Dataset entries:
********
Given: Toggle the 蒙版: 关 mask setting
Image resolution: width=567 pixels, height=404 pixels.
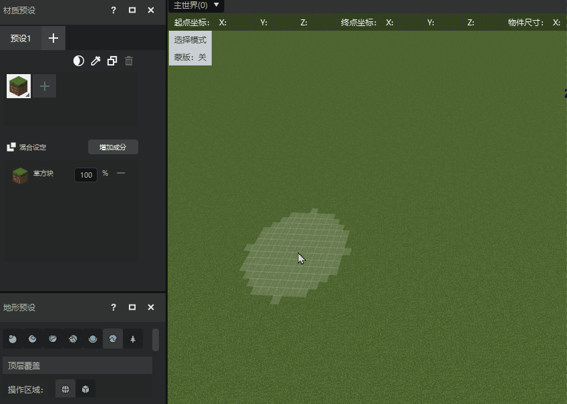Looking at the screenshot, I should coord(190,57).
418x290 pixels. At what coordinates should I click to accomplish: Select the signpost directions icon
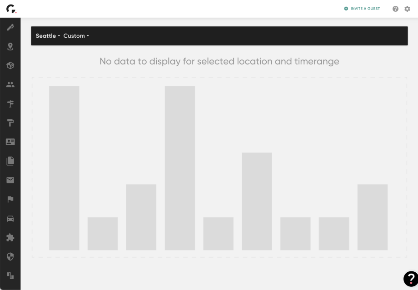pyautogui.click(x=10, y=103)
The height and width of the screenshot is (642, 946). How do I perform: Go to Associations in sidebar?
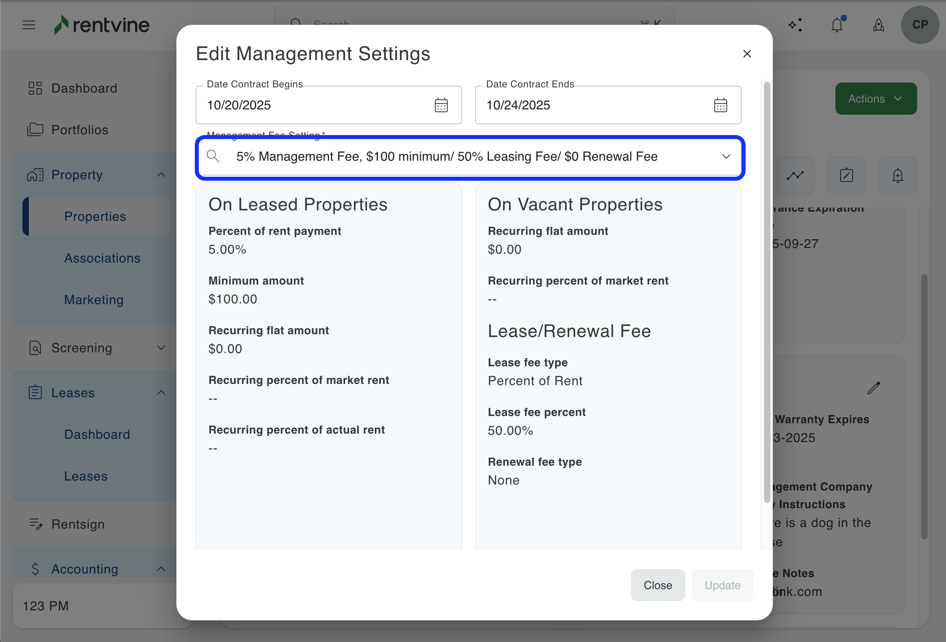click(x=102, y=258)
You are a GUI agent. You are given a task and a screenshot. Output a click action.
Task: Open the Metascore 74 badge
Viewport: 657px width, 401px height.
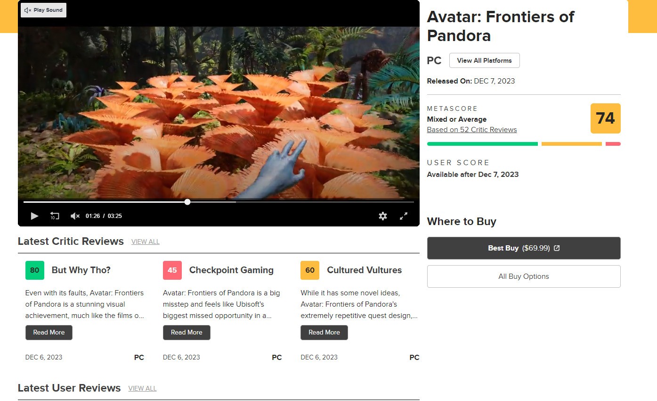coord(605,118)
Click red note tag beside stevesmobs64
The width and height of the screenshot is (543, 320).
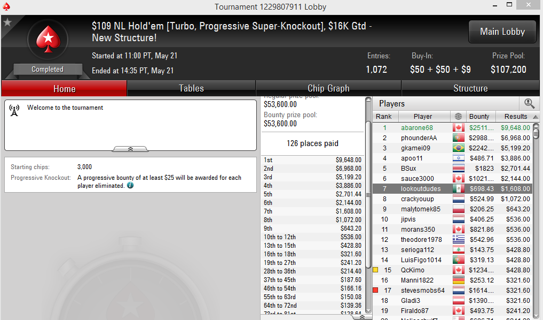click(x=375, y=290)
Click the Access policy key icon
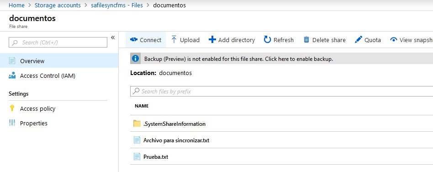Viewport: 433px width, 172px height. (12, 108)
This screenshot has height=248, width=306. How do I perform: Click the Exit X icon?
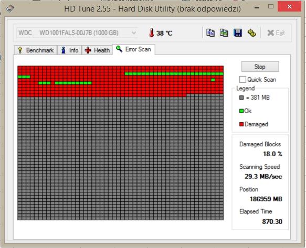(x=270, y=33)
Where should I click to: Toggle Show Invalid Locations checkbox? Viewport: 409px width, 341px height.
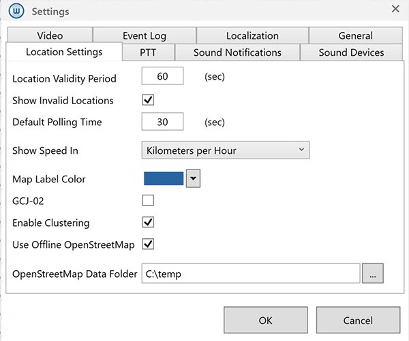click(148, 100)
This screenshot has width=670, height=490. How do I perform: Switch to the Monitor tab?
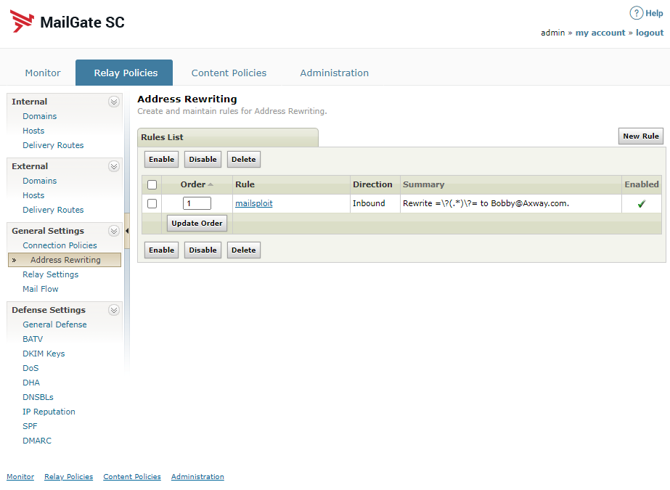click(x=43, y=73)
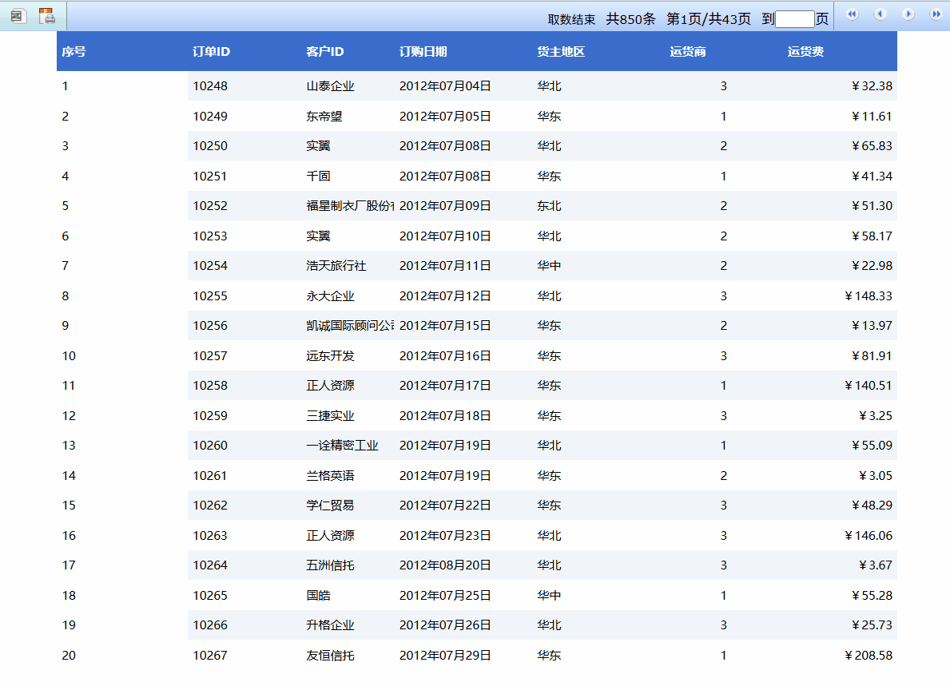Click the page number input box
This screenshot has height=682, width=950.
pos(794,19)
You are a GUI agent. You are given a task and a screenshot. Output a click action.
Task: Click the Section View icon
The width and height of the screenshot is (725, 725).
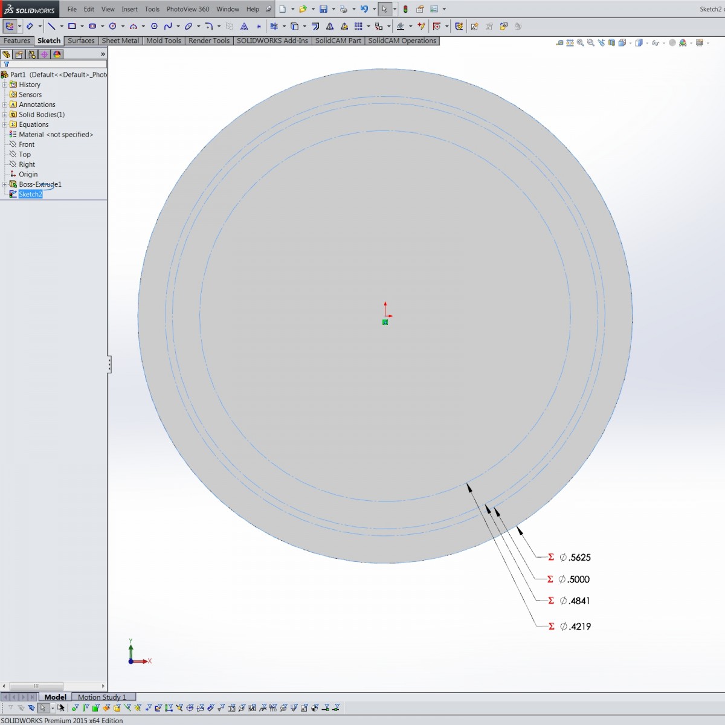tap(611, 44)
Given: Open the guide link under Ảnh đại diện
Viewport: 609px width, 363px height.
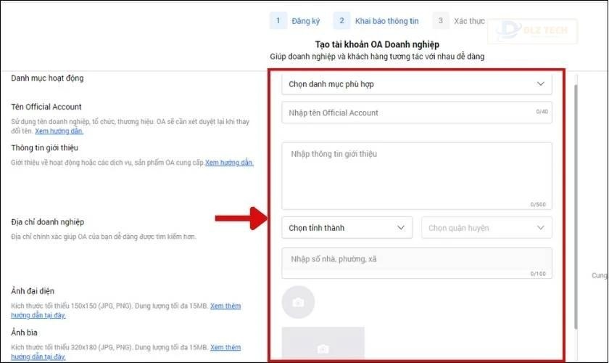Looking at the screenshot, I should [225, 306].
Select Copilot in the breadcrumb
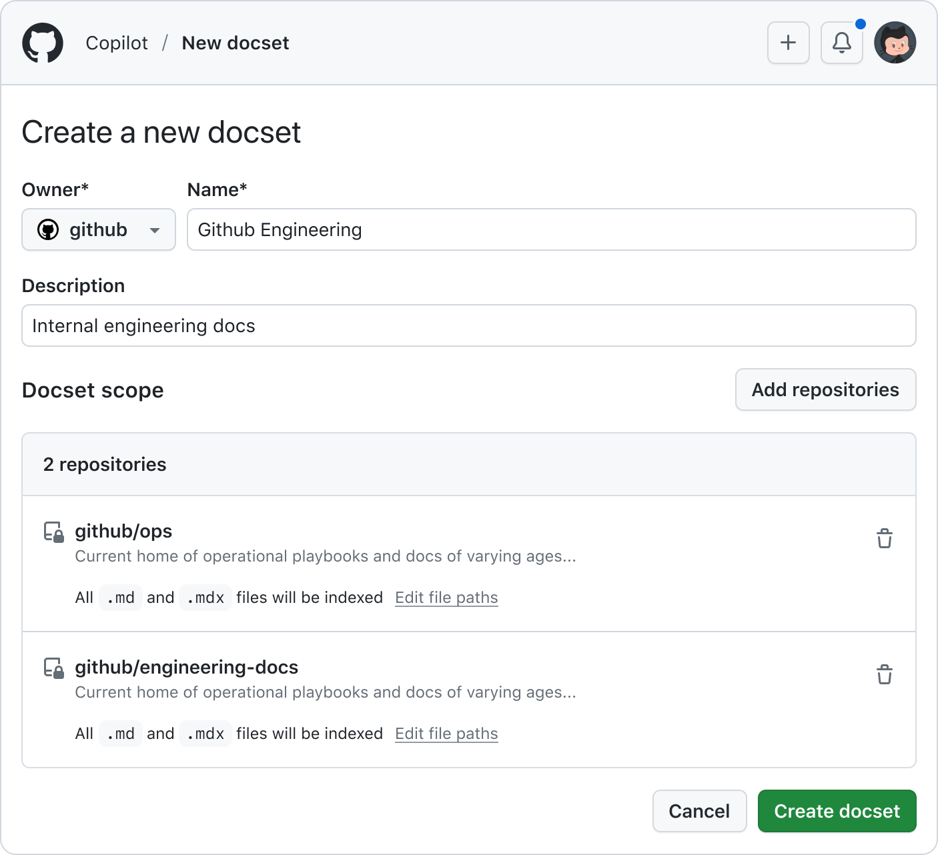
********
● YOUR GOAL
Nothing but a number is expected: the tally of lines in the records that include the word "Open".

● EXERCISE ANSWER
2